Further, as shown in FIGS. 12A and 12B, an auxiliary seal member 73
may extend from the wall 7 toward the hopper (downstream of the
wall 7 with respect to the direction of rotation of the roller 5)
and face the roller 5. Specifically, the seal member 73 faces the
roller 5 at a level lower than the lower edge of the wall 7 and at
a distance of 1 mm to 5 mm from the roller 5. If desired, the seal
member 73 may be implemented as a member physically independent of
the wall 7 and affixed to the casing 3.
The leveling plate 8, FIG. 1A, is omissible, as stated earlier.
FIGS. 13 and 14 each shows a specific arrangement lacking the
leveling plate 8. FIGS. 16A and 16B plot respectively a charge
distribution of a toner layer formed on the roller 4 observed when
the roller 5 is moved in the opposite direction to the roller 4 at
the contact position B, and a charge distribution observed when the
former is moved in the same direction as the latter, each in an
arrangement void of the leveling plate 8. FIGS. 17A and 17B
correspond to FIGS. 16A and 17B except that they pertain to the
arrangement including the leveling plate 8. As these figures
indicate, the amount of uncharged toner is far smaller when the
roller 5 is moved in the same direction as the roller 4 at the
contact position B than when the former is moved in the opposite
direction to the latter, with no regard to the presence/absence of
the plate 8.
However, the leveling plate is desirable to eliminate the fall of
image quality due to the irregular toner deposition on the roller
4. Further, the leveling plate 8 should preferably be capable of
forming a stable toner layer on the roller 4 with no regard to
changes in ambient conditions, as follows.

#### [DATA]

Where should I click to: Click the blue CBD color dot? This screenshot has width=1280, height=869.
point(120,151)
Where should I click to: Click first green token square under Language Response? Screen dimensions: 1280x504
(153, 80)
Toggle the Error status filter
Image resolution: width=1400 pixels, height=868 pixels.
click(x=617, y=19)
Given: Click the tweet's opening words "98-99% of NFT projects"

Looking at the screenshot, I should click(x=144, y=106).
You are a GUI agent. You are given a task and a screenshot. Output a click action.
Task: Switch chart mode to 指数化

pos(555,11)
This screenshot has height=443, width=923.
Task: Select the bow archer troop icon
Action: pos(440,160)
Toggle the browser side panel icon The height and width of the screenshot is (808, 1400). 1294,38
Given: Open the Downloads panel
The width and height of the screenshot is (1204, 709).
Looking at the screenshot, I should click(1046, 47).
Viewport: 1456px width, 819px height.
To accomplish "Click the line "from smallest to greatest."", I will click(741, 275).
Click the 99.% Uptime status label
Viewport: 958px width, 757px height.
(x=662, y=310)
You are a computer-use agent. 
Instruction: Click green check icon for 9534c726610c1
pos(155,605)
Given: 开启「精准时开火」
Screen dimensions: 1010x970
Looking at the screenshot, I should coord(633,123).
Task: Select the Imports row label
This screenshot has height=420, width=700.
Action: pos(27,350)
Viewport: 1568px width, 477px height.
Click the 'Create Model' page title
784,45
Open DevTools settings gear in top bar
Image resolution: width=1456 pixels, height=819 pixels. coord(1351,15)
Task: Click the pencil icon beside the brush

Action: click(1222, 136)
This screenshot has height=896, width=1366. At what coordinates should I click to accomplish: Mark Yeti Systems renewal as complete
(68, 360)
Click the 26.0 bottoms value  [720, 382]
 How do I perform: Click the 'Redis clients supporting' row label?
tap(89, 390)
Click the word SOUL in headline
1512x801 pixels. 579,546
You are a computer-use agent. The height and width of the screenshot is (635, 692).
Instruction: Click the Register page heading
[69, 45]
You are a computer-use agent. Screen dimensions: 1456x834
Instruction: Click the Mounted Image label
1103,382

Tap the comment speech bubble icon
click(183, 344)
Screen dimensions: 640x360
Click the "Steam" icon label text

#### [TASKS TO PERFORM]
(A) According to the passage on toner rollers, why is the leveling plate 8 desirable even though it can be omitted? Answer in one to three sentences.
(B) Extract the records from their first line through the line containing "will click(741, 275).", including both of those lines.
The records have no connection to the passage on toner rollers.

#### [SOLUTIONS TO THE EXERCISE]
(A) The leveling plate is desirable because it eliminates the drop in image quality caused by irregular toner deposition on roller 4.

(B)
Where should I click to: Click the blue CBD color dot? This screenshot has width=1280, height=869.
point(120,151)
Where should I click to: Click first green token square under Language Response? Screen dimensions: 1280x504
(153, 80)
Toggle the Error status filter
Image resolution: width=1400 pixels, height=868 pixels.
click(x=617, y=19)
Given: Click the tweet's opening words "98-99% of NFT projects"

Looking at the screenshot, I should click(x=144, y=106).
You are a GUI agent. You are given a task and a screenshot. Output a click action.
Task: Switch chart mode to 指数化

pos(555,11)
This screenshot has height=443, width=923.
Task: Select the bow archer troop icon
Action: pos(440,160)
Toggle the browser side panel icon The height and width of the screenshot is (808, 1400). 1294,38
Given: Open the Downloads panel
The width and height of the screenshot is (1204, 709).
Looking at the screenshot, I should click(1046, 47).
Viewport: 1456px width, 819px height.
To accomplish "Click the line "from smallest to greatest."", I will click(741, 275).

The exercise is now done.